La municipalité de Saint-Simon est confrontée à de nombreux défis démographiques qui handicapent son développement. Entre 1981 et 2016, sa population a décru de 29 %. Au cours de cette même période, le nombre de jeunes âgés de 0 à 24 ans est passé de 270 à 80, une diminution de 70 %. Comme la localité de Saint-Simon est affectée par le vieillissement de sa population, on observe ce qu’on appelle « une déstructuration de sa pyramide des âges ». En 2016, la proportion de jeunes s’établissait à 19 % alors qu’elle était de 45 % en 1981, une diminution de 26 points. Pour leur part, les aînés composaient 31 % de la population en 2016 comparativement à 12,5 % en 1981, une hausse de 18 points. Autre signe lié au déséquilibre des structures d’âges, la cohorte des 25 à 64 ans a enregistré une évolution négative entre 1981 et 2016. Si on suit les 0 à 24 ans en 1981 par rapport aux 35 à 59 ans en 2016, on constate que Saint-Simon affiche un déficit net de 170 personnes, une diminution de 63 %.
Frictions
Sur un plan plus démocratique, le milieu semble en proie à de vives tensions. Plusieurs articles ont mis en exergue les problèmes de communication qui semblent persister entre les élus municipaux et les citoyens. Ces problèmes ont été tels qu’un contribuable a même réclamé la démission du maire dans un article paru dans l’hebdo Info-Dimanche en mai 2018. Le besoin de certains citoyens d’exprimer leurs opinions à partir d’un compte Facebook peut également donner l’impression que la démocratie est mise à mal dans la communauté. Au surplus, en fouillant sur le site du ministère des Affaires municipales et de l’Occupation du territoire, nous avons pu constater que la municipalité de Saint-Simon a fait l’objet de plaintes au sujet de ses pratiques de gestion. Qu’elles soient fondées ou non, ces allégations ne sont pas de nature à favoriser la concertation et le partenariat, deux conditions essentielles au développement.

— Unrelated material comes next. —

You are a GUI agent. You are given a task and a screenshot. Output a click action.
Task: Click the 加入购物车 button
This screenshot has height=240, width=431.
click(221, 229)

Les efforts investis par les acteurs locaux en matière d’aménagement du territoire témoignent d’une volonté d’améliorer les conditions de vie des résidents. Par ailleurs, l’amélioration de la santé économique de Saint-Simon semble imputable à des facteurs exogènes plutôt qu’à des actions émanant du milieu. La décroissance démographique, la composition populationnelle, l’exode et le vieillissement réduisent la portée des initiatives des acteurs locaux. Dans ces conditions, force est d’admettre que les décideurs peuvent difficilement faire contrepoids aux tendances structurelles liées à la démographie et à la géographie. Ils ont néanmoins le pouvoir de mettre en place des modalités de gouvernance et de gestion de conflits qui favoriseraient une meilleure transparence de l’information et qui contribueraient à atténuer les tensions qui persistent au sein du milieu créant, du coup, un climat propice au développement. Enfin, les acteurs locaux ont aussi la capacité de renforcer le capital territorial en vue de favoriser une meilleure valorisation des ressources et ainsi poursuivre leur marche vers le développement.